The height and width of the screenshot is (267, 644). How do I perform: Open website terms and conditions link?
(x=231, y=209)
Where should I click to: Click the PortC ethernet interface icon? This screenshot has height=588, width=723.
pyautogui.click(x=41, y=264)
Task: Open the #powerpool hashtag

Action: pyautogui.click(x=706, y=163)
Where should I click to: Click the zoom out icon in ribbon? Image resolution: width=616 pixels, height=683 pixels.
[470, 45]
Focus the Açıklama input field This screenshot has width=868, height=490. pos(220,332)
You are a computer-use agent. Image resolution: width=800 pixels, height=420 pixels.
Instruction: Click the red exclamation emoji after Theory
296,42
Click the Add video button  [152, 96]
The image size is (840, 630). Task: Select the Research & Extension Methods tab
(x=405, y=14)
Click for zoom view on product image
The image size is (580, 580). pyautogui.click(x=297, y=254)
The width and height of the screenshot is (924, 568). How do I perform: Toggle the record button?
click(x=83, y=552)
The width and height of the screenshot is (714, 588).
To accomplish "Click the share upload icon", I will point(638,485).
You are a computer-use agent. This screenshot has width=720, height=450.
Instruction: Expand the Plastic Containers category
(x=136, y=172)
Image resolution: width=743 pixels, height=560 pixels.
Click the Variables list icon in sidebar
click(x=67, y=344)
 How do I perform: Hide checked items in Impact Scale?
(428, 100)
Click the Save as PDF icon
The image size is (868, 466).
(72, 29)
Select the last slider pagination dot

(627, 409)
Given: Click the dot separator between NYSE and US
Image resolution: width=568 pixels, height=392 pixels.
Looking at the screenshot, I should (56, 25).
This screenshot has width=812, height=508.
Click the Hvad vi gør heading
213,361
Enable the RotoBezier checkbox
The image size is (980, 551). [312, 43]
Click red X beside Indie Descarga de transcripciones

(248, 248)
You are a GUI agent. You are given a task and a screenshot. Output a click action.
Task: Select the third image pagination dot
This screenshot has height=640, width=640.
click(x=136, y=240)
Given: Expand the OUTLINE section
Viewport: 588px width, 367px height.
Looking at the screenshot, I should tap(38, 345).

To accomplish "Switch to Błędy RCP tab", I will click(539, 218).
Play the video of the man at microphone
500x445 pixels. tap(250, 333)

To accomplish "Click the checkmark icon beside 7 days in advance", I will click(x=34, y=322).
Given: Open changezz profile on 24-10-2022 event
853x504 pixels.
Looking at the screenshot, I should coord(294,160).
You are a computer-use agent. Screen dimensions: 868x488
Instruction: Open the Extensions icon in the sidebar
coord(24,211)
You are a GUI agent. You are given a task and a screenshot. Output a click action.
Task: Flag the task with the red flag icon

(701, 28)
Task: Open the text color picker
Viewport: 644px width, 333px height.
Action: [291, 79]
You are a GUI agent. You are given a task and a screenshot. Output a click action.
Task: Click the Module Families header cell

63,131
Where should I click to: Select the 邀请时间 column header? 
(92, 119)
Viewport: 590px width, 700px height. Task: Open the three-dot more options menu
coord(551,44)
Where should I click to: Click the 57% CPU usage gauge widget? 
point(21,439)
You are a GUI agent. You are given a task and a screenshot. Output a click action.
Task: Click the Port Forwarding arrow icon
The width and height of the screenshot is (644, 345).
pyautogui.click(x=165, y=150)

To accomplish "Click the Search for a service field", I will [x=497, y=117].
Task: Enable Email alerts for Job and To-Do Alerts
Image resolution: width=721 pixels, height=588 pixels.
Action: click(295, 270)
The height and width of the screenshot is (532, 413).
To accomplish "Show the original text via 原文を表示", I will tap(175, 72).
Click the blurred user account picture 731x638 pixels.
- - -
● What is needed: Reproduce the stretch of the listing from the line containing "will click(x=34, y=322)." through the end of the listing, renaming "GUI agent" to "desktop agent" throughout and leaving everything else unchanged.

● The response:
To accomplish "Click the checkmark icon beside 7 days in advance", I will click(x=34, y=322).
Given: Open changezz profile on 24-10-2022 event
853x504 pixels.
Looking at the screenshot, I should coord(294,160).
You are a computer-use agent. Screen dimensions: 868x488
Instruction: Open the Extensions icon in the sidebar
coord(24,211)
You are a desktop agent. You are given a task and a screenshot. Output a click action.
Task: Flag the task with the red flag icon

(701, 28)
Task: Open the text color picker
Viewport: 644px width, 333px height.
Action: [291, 79]
You are a desktop agent. You are given a task and a screenshot. Output a click action.
Task: Click the Module Families header cell

63,131
Where should I click to: Select the 邀请时间 column header? 
(92, 119)
Viewport: 590px width, 700px height. Task: Open the three-dot more options menu
coord(551,44)
Where should I click to: Click the 57% CPU usage gauge widget? 
point(21,439)
You are a desktop agent. You are given a task and a screenshot. Output a click action.
Task: Click the Port Forwarding arrow icon
The width and height of the screenshot is (644, 345).
pyautogui.click(x=165, y=150)

To accomplish "Click the Search for a service field", I will [x=497, y=117].
Task: Enable Email alerts for Job and To-Do Alerts
Image resolution: width=721 pixels, height=588 pixels.
Action: click(295, 270)
The height and width of the screenshot is (532, 413).
To accomplish "Show the original text via 原文を表示", I will tap(175, 72).
Click the blurred user account picture 731x638 pixels.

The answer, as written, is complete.